New Publication: Investigation on the intra-particle anisotropic transport properties of a beech wood particle during pyrolysis
Andrea Dernbecher, Supriya Bhaskaran, Nicole Vorhauer-Huget, Jakob Seidenbecher, Suresh Gopalkrishna, Lucas Briest and Alba Dieguez-Alonso. Available at https://doi.org/10.1016/j.partic.2025.01.006
In the present study, the influence of the dynamic and anistropic pore microstructure of wood and char samples on the intra-particle flow permeability and tortuosity was investigated. To this end, a beech wood sphere was pyrolysed at different temperatures (100 °C, 200 °C, 300 °C, 400 °C, and 500 °C) and characterised, after each pyrolysis step, by X-ray micro-computed tomography (μ-CT).
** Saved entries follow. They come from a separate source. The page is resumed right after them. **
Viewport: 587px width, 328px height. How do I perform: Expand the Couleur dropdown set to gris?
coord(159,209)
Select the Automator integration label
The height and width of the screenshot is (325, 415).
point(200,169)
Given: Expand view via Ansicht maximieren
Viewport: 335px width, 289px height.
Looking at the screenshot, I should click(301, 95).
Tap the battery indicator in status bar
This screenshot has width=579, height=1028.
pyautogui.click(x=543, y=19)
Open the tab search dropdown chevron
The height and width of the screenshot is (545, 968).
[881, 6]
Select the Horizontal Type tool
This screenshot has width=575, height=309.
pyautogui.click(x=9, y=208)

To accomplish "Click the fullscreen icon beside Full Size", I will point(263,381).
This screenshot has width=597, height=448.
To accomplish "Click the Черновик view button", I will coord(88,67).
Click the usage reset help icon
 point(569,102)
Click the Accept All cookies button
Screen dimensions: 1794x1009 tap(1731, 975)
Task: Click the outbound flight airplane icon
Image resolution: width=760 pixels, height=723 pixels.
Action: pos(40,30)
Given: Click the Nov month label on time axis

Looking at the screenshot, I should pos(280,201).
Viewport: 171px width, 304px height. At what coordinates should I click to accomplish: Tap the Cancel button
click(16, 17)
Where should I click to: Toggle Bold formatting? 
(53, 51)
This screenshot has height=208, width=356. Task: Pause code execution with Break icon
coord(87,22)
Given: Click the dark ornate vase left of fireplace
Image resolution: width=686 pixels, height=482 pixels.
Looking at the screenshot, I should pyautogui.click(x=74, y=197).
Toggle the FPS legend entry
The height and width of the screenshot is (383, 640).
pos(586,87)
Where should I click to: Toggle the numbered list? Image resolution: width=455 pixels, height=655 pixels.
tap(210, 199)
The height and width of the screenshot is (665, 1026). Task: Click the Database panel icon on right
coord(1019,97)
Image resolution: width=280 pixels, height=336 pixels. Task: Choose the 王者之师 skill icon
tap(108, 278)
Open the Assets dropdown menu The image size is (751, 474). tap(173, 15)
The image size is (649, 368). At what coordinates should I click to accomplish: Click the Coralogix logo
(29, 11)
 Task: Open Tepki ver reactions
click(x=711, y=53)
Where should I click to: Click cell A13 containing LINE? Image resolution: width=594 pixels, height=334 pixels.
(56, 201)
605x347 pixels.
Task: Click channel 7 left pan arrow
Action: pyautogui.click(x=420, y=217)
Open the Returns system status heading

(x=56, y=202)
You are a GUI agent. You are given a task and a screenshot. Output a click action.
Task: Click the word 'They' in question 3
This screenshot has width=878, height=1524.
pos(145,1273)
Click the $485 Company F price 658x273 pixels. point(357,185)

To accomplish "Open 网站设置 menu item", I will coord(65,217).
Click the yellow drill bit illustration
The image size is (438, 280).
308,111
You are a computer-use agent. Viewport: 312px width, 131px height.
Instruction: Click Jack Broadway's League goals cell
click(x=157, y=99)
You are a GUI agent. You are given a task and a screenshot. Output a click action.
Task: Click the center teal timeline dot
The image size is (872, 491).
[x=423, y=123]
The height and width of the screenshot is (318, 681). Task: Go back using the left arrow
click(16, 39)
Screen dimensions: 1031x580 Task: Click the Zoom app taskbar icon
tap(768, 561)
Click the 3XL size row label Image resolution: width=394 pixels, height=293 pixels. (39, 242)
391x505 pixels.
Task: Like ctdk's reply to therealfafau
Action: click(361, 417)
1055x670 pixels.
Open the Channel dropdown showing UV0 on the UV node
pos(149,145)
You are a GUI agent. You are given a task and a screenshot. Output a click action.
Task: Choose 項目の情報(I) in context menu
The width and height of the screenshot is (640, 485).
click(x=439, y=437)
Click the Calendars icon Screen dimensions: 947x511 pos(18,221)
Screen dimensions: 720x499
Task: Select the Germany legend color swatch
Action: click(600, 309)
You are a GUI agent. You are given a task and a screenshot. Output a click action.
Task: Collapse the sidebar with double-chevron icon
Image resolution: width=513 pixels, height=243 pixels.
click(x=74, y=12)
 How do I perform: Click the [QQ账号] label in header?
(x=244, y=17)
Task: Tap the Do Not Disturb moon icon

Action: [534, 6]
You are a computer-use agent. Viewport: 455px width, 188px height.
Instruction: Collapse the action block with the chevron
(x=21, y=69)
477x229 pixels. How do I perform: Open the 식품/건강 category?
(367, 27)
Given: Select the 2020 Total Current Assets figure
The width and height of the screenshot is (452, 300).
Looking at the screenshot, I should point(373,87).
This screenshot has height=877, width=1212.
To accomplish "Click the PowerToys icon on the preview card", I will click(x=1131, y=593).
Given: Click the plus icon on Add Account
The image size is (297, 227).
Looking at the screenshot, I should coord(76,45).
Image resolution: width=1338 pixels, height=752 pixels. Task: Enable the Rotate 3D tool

From the μ-CT images, the structural geometry of the particle at the different conversion degrees achieved at each temperature level was extracted. The porosity evolution was characterised, accounting for pores larger than 15 μm, which was the limit of resolution for μ-CT imaging in this study. The structural geometry was divided in subdomains and used for CFD (computational fluid dynamics) simulations, where the pressure loss at different velocities and in different directions with respect to the main pores (vessel cells) was determined and used to estimate the dynamic and anisotropic permeabilities. The permeabilities differed by an order of magnitude in the direction of the main pores (vessel cells) in comparison to the perpendicular directions, supporting the need to develop permeability tensors for improved simulations of the pyrolysis process at particle level, accounting for the coupled effects of microstructure, transport, and reaction.